U.S. District Judge Liles Burke recently denied a petition from the Department of Justice (DOJ) asking the state to delay deliberations on the trial challenging Alabama's ban on prescribing transgender hormones and medications to minors.

The DOJ asked for Alabama's case while similar challenges on near-identical laws on transgender operations for minors are challenged in other states. The Supreme Court could likely take up lower court decisions, allowing similar bans to take effect in other states.  

Burke rejected the DOJ's request. However, he did intimate openness to reconsideration in the future.

In April 2022, Gov. Kay Ivey signed VCAP (SB184) into law, which prohibits doctors in Alabama from performing transgender operations or prescribing cross-sex hormones and puberty blockers to individuals under 19. 

VCAP went into effect on May 8, 2022, but was blocked by U.S. District Judge Liles Burke a few days later.
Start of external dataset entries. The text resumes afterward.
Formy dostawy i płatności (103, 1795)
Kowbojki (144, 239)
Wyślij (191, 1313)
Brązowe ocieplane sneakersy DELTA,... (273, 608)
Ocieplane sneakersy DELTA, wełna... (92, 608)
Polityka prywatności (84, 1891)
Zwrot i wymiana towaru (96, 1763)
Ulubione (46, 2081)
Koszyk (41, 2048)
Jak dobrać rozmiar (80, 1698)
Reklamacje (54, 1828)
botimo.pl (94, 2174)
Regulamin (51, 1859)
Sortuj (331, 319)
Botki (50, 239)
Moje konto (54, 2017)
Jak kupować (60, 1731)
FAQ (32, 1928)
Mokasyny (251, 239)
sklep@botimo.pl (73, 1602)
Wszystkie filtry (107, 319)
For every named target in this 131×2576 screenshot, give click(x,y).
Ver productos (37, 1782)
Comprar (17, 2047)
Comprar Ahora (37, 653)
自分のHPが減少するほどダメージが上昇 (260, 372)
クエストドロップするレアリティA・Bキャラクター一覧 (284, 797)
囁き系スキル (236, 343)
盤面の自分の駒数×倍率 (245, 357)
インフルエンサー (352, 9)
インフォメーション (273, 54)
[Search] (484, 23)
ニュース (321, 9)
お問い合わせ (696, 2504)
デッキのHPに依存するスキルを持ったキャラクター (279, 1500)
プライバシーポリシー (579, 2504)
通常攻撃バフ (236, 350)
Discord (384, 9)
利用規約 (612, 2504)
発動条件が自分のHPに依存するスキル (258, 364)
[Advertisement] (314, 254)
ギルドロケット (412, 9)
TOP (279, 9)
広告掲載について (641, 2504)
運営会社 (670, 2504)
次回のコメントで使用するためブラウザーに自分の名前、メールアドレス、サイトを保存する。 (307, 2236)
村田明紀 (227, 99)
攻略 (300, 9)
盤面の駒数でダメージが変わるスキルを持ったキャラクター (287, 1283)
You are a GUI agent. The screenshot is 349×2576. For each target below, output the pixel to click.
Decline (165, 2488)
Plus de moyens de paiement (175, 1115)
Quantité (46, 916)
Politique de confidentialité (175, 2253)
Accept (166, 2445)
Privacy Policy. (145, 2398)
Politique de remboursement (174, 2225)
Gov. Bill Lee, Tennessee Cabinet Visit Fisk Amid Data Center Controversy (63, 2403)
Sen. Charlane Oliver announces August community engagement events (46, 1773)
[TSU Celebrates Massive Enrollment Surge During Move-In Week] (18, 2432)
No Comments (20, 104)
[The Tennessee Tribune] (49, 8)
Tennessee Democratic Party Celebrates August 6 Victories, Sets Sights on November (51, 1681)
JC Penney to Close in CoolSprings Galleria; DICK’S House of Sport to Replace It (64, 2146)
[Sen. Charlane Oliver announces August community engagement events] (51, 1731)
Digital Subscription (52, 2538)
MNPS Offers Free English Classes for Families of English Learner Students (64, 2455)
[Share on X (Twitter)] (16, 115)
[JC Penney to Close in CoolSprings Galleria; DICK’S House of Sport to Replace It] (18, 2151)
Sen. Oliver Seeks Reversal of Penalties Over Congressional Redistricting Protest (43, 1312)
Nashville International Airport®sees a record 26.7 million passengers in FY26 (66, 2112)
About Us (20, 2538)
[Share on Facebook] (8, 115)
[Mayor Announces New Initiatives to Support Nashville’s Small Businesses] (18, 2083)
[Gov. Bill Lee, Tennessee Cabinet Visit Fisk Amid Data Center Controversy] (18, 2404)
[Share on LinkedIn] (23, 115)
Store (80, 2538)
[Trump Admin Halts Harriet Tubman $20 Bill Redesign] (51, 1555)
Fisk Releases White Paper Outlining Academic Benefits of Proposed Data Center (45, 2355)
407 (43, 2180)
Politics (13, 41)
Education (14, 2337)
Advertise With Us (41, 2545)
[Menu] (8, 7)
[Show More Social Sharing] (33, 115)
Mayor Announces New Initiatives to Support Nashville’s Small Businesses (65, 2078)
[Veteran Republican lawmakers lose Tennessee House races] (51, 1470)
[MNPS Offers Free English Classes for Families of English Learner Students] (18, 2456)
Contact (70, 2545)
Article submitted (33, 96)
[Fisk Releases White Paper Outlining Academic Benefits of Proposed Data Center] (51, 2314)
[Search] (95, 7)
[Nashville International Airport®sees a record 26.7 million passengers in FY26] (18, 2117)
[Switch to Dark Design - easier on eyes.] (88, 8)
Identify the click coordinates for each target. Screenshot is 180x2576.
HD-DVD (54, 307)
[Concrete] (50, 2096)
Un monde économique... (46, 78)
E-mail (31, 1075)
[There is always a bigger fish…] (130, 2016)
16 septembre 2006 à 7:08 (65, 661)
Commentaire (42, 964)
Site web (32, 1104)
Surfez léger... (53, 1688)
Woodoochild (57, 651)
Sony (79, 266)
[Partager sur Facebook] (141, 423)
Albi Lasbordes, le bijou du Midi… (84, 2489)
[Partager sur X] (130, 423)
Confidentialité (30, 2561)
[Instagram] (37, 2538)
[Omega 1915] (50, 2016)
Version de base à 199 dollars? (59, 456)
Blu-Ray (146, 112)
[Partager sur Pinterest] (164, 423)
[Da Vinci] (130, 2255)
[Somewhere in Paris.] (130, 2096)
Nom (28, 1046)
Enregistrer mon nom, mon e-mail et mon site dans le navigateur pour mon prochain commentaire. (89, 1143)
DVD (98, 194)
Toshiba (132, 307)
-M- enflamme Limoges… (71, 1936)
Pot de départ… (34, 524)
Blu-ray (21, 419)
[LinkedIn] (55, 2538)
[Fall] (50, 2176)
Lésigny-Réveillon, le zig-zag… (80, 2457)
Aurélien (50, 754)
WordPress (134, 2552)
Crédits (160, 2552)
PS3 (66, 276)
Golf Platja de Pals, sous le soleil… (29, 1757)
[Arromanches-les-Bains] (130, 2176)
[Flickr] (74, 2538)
The injunction by Burke came after multiple parties added themselves as plaintiffs in the case, including five transgender minors by way of their parents, the United States of America and Kaitlin Toyama, an attorney-advisor with the civil rights division of the DOJ.

Related: Federal judge rules 'Rachel Levine' records subject to discovery in Alabama transgender operation for minors ban defense

A three-judge panel of the 11th Circuit Court of Appeals questioned U.S. attorneys as to why the DOJ asserted itself in the case in the first place. Burkes will preside over the trial, slated to begin in April 2024.